In one dimensional data, don't use cluster analysis.
Cluster analysis is usually a multivariate technique. Or let me better put it the other way around: for one-dimensional data -- which is completely ordered -- there are much better techniques. Using k-means and similar techniques here is a total waste, unless you put in enough effort to actually optimize them for the 1-d case.
Just to give you an example: for k-means it is common to use k random objects as initial seeds. For one dimensional data, it's fairly easy to do better by just using the appropriate quantiles (1/2k, 3/2k, 5/2k etc.), after sorting the data once, and then optimize from this starting point. However, 2D data cannot be sorted completely. And in a grid, there likely will be empty cells.

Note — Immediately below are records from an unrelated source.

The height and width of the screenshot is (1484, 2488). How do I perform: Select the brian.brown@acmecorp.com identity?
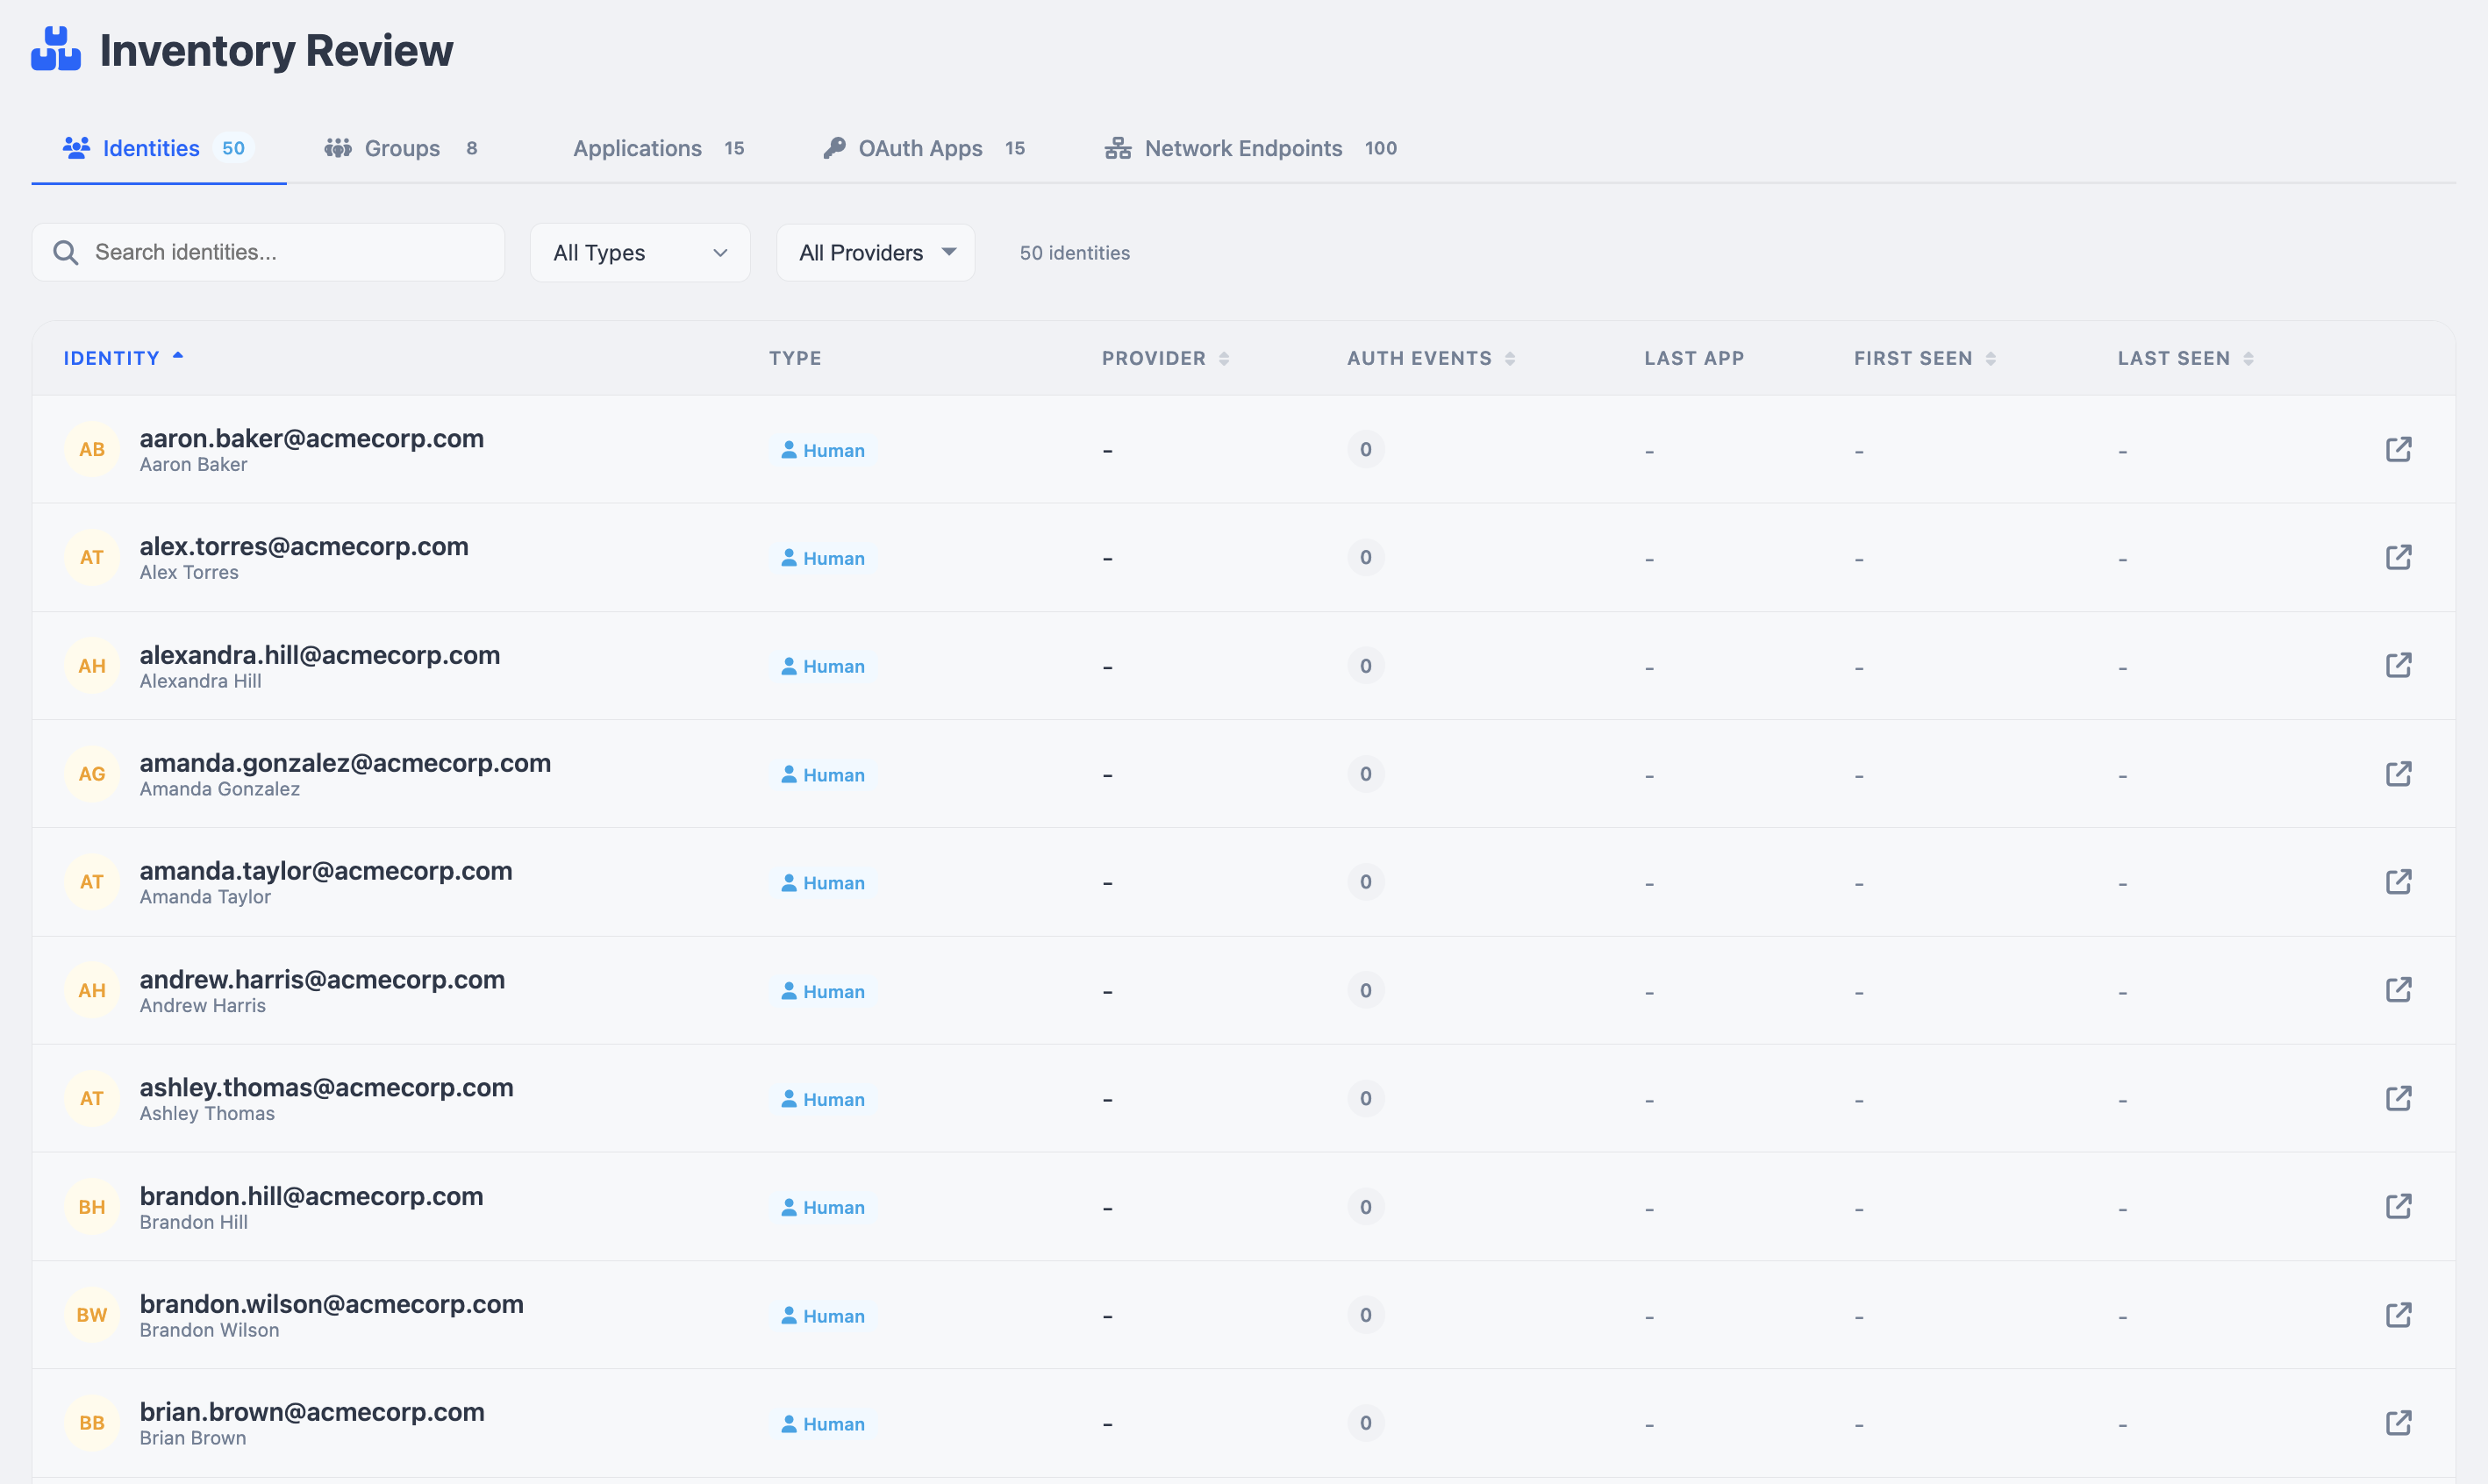pos(312,1411)
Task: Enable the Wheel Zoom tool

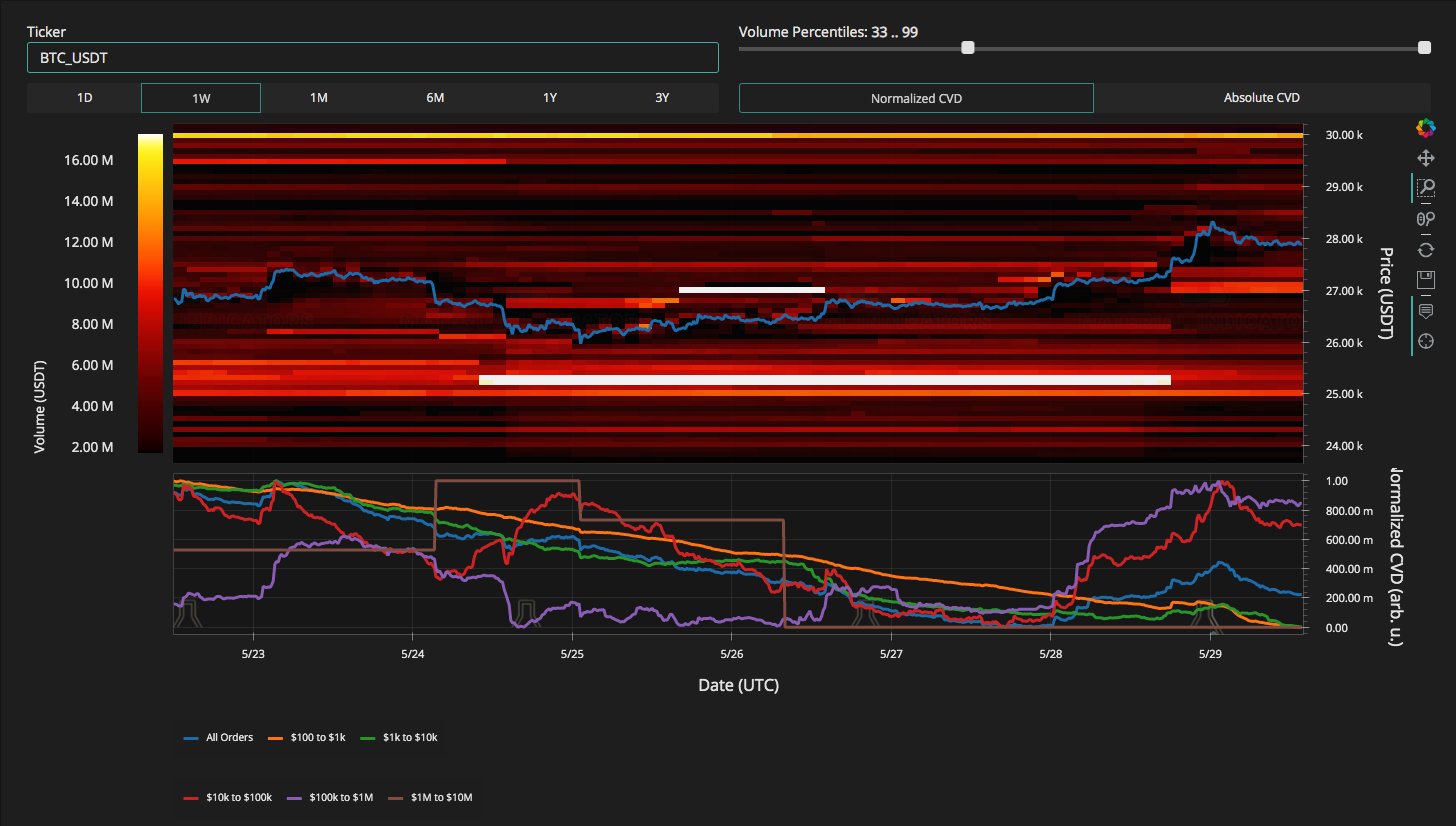Action: point(1425,218)
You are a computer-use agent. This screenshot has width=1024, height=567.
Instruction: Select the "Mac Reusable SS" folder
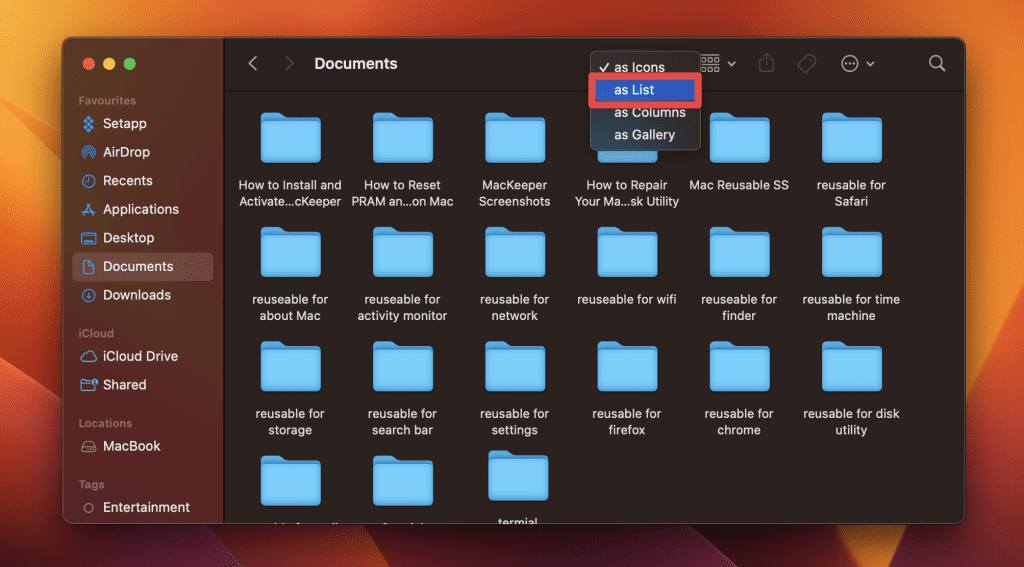739,150
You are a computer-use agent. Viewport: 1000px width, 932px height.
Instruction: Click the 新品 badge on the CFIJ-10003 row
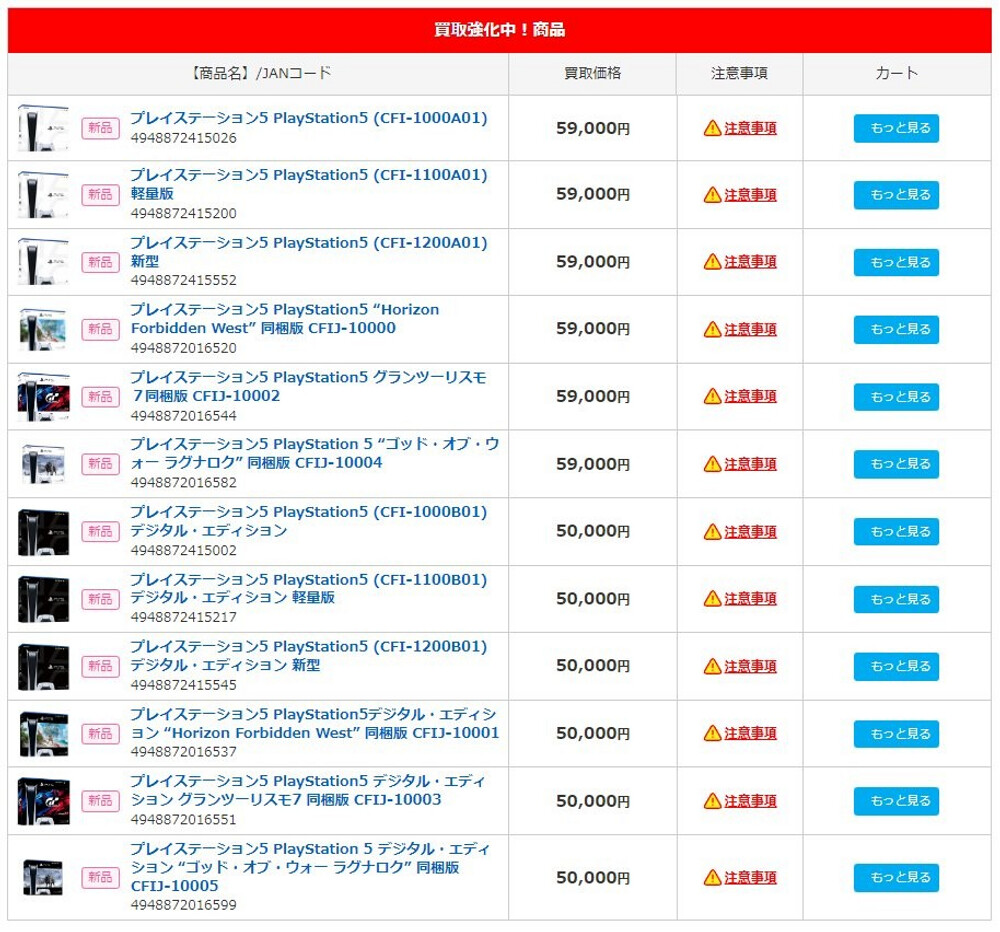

I also wouldn't call it cluster. I would call it interval. What you really want to do is to optimize the interval borders. If you do k-means, it will test for each object if it should be moved to another cluster. That does not make sense in 1D: only the objects at the interval borders need to be checked. That obviously is much faster, as there are only ~2k objects there. If they do not already prefer other intervals, more central objects will not either.
You may want to look into techniques such as Jenks Natural Breaks optimization, for example.
Or you can do a kernel density estimation and look for local minima of the density to split there. The nice thing is that you do not need to specify k for this!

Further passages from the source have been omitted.